--- ASSIGNMENT ---
Since each line must match the original, copy out the records with no differences at all.

--- DATA FOR THE TASK ---
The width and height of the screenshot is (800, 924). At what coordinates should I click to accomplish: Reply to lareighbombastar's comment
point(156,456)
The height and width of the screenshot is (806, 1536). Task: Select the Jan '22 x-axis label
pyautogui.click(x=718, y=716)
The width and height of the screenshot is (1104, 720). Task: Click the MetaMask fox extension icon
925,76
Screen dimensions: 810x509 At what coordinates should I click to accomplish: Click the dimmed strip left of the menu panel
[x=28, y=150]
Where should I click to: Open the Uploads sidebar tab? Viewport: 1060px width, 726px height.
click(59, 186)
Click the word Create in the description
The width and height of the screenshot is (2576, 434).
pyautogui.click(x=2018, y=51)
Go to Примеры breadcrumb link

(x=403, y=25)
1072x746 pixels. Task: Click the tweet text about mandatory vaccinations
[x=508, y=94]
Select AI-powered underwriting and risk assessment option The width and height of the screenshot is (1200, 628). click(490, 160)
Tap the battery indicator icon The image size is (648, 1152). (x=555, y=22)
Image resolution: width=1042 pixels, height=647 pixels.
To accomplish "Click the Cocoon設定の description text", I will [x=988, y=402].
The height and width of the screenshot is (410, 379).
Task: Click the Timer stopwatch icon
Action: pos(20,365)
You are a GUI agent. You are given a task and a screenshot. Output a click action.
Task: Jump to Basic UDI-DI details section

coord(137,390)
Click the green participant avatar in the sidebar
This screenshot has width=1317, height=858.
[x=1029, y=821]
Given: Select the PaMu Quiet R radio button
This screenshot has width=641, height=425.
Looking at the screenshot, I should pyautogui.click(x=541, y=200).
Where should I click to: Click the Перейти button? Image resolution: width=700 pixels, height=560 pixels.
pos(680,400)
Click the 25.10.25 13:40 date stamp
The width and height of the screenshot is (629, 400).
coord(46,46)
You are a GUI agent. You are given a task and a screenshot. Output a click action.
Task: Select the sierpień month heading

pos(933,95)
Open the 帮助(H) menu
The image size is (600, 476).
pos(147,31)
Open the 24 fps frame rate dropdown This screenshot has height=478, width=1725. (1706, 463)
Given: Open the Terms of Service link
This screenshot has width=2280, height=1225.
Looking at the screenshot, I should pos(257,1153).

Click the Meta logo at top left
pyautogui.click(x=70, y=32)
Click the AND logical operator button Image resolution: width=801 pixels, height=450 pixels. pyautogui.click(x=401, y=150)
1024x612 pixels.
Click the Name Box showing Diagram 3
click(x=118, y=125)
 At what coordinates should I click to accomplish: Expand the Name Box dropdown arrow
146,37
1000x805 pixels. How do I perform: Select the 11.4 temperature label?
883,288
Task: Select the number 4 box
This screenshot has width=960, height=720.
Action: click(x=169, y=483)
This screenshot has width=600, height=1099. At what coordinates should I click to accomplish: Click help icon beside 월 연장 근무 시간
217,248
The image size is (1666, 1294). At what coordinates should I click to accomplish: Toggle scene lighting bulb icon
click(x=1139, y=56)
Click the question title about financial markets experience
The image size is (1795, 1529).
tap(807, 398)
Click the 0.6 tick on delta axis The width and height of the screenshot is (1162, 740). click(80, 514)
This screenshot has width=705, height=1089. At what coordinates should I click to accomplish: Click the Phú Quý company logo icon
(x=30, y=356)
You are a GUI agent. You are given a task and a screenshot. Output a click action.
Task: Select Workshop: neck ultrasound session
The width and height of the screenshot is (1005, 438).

--- PROBLEM SOLUTION ---
The width and height of the screenshot is (800, 924). At what coordinates should I click to accomplish: Reply to lareighbombastar's comment
point(156,456)
The height and width of the screenshot is (806, 1536). Task: Select the Jan '22 x-axis label
pyautogui.click(x=718, y=716)
The width and height of the screenshot is (1104, 720). Task: Click the MetaMask fox extension icon
925,76
Screen dimensions: 810x509 At what coordinates should I click to accomplish: Click the dimmed strip left of the menu panel
[x=28, y=150]
Where should I click to: Open the Uploads sidebar tab? Viewport: 1060px width, 726px height.
click(59, 186)
Click the word Create in the description
The width and height of the screenshot is (2576, 434).
pyautogui.click(x=2018, y=51)
Go to Примеры breadcrumb link

(x=403, y=25)
1072x746 pixels. Task: Click the tweet text about mandatory vaccinations
[x=508, y=94]
Select AI-powered underwriting and risk assessment option The width and height of the screenshot is (1200, 628). click(490, 160)
Tap the battery indicator icon The image size is (648, 1152). (x=555, y=22)
Image resolution: width=1042 pixels, height=647 pixels.
To accomplish "Click the Cocoon設定の description text", I will [x=988, y=402].
The height and width of the screenshot is (410, 379).
Task: Click the Timer stopwatch icon
Action: pos(20,365)
You are a GUI agent. You are given a task and a screenshot. Output a click action.
Task: Jump to Basic UDI-DI details section

coord(137,390)
Click the green participant avatar in the sidebar
This screenshot has width=1317, height=858.
[x=1029, y=821]
Given: Select the PaMu Quiet R radio button
This screenshot has width=641, height=425.
Looking at the screenshot, I should pyautogui.click(x=541, y=200).
Where should I click to: Click the Перейти button? Image resolution: width=700 pixels, height=560 pixels.
pos(680,400)
Click the 25.10.25 13:40 date stamp
The width and height of the screenshot is (629, 400).
coord(46,46)
You are a GUI agent. You are given a task and a screenshot. Output a click action.
Task: Select the sierpień month heading

pos(933,95)
Open the 帮助(H) menu
The image size is (600, 476).
pos(147,31)
Open the 24 fps frame rate dropdown This screenshot has height=478, width=1725. (1706, 463)
Given: Open the Terms of Service link
This screenshot has width=2280, height=1225.
Looking at the screenshot, I should pos(257,1153).

Click the Meta logo at top left
pyautogui.click(x=70, y=32)
Click the AND logical operator button Image resolution: width=801 pixels, height=450 pixels. pyautogui.click(x=401, y=150)
1024x612 pixels.
Click the Name Box showing Diagram 3
click(x=118, y=125)
 At what coordinates should I click to accomplish: Expand the Name Box dropdown arrow
146,37
1000x805 pixels. How do I perform: Select the 11.4 temperature label?
883,288
Task: Select the number 4 box
This screenshot has width=960, height=720.
Action: click(x=169, y=483)
This screenshot has width=600, height=1099. At what coordinates should I click to accomplish: Click help icon beside 월 연장 근무 시간
217,248
The image size is (1666, 1294). At what coordinates should I click to accomplish: Toggle scene lighting bulb icon
click(x=1139, y=56)
Click the question title about financial markets experience
The image size is (1795, 1529).
tap(807, 398)
Click the 0.6 tick on delta axis The width and height of the screenshot is (1162, 740). click(80, 514)
This screenshot has width=705, height=1089. At what coordinates should I click to accomplish: Click the Phú Quý company logo icon
(x=30, y=356)
You are a GUI agent. You are given a task and a screenshot. Output a click action.
Task: Select Workshop: neck ultrasound session
The width and height of the screenshot is (1005, 438).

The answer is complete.